Verify that the log-likilihood \(\ell_i\) of a binomial proportion \(Y_i\), where \(m_i Y_i \sim \text{Bin}(m_i, p_i)\), satisfies
\[\begin{eqnarray*} \mathbb{E} \frac{\partial \ell_i}{\partial \mu_i} &=& 0 \\ \operatorname{Var} \frac{\partial \ell_i}{\partial \mu_i} &=& \frac{1}{\phi V(\mu_i)} \\ \mathbb{E} \frac{\partial \ell_i^2}{\partial^2 \mu_i} &=& - \frac{1}{\phi V(\mu_i)}, \end{eqnarray*}\] with \(\phi = 1\), \(\mu_i = p_i\), and \(V(\mu_i) = p_i (1 - p_i)/m_i\). Therefore the \(U_i\) in quasi-binomial method mimics the behavior of a binomial model.

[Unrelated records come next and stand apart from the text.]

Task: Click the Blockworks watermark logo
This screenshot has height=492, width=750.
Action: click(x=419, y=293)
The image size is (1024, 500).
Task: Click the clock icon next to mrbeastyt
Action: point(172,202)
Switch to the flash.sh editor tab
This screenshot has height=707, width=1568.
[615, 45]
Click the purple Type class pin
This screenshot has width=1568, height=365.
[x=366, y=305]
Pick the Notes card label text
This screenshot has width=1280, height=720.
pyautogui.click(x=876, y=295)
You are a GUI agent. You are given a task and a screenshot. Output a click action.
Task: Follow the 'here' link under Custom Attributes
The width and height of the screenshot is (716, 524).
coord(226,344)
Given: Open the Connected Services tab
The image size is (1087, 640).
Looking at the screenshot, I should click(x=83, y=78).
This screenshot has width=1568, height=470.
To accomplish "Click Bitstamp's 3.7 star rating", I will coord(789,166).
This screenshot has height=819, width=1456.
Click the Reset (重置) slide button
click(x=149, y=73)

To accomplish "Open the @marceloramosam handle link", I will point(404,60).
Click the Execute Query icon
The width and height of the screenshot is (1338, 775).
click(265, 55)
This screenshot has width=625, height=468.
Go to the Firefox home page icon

Q3. Concavity of Poisson regression log-likelihood

Let \(Y_1,\ldots,Y_n\) be independent random variables with \(Y_i \sim \text{Poisson}(\mu_i)\) and \(\log \mu_i = \mathbf{x}_i^T \boldsymbol{\beta}\), \(i = 1,\ldots,n\).

Q3.1

Write down the log-likelihood function.

Q3.2

Derive the gradient vector and Hessian matrix of the log-likelhood function with respect to the regression coefficients \(\boldsymbol{\beta}\).

Q3.3

Show that the log-likelihood function of the log-linear model is a concave function in regression coefficients \(\boldsymbol{\beta}\). (Hint: show that the negative Hessian is a positive semidefinite matrix.)

Q3.4

Show that for the fitted values \(\widehat{\mu}_i\) from maximum likelihood estimates \[ \sum_i \widehat{\mu}_i = \sum_i y_i. \] Therefore the deviance reduces to \[ D = 2 \sum_i y_i \log \frac{y_i}{\widehat{\mu}_i}. \]

Q4. Odds ratios

Consider a \(2 \times 2\) contingency table from a prospective study in which people who were or were not exposed to some pollutant are followed up and, after several years, categorized according to the presense or absence of a disease. Following table shows the probabilities for each cell. The odds of disease for either exposure group is \(O_i = \pi_i / (1 - \pi_i)\), for \(i = 1,2\), and so the odds ratio is \[ \phi = \frac{O_1}{O_2} = \frac{\pi_1(1 - \pi_2)}{\pi_2 (1 - \pi_1)} \] is a measure of the relative likelihood of disease for the exposed and not exposed groups.

	Diseased	Not diseased
Exposed	\(\pi_1\)	\(1 - \pi_1\)
Not exposed	\(\pi_2\)	\(1 - \pi_2\)

Q4.1

For the simple logistic model \[ \pi_i = \frac{e^{\beta_i}}{1 + e^{\beta_i}}, \] show that if there is no difference between the exposed and not exposed groups (i.e., \(\beta_1 = \beta_2\)), then \(\phi = 1\).

Q4.2

Consider \(J\) \(2 \times 2\) tables, one for each level \(x_j\) of a factor, such as age group, with \(j=1,\ldots, J\). For the logistic model \[ \pi_{ij} = \frac{e^{\alpha_i + \beta_i x_j}}{1 + e^{\alpha_i + \beta_i x_j}}, \quad i = 1,2, \quad j= 1,\ldots, J. \] Show that \(\log \phi\) is constant over all tables if \(\beta_1 = \beta_2\).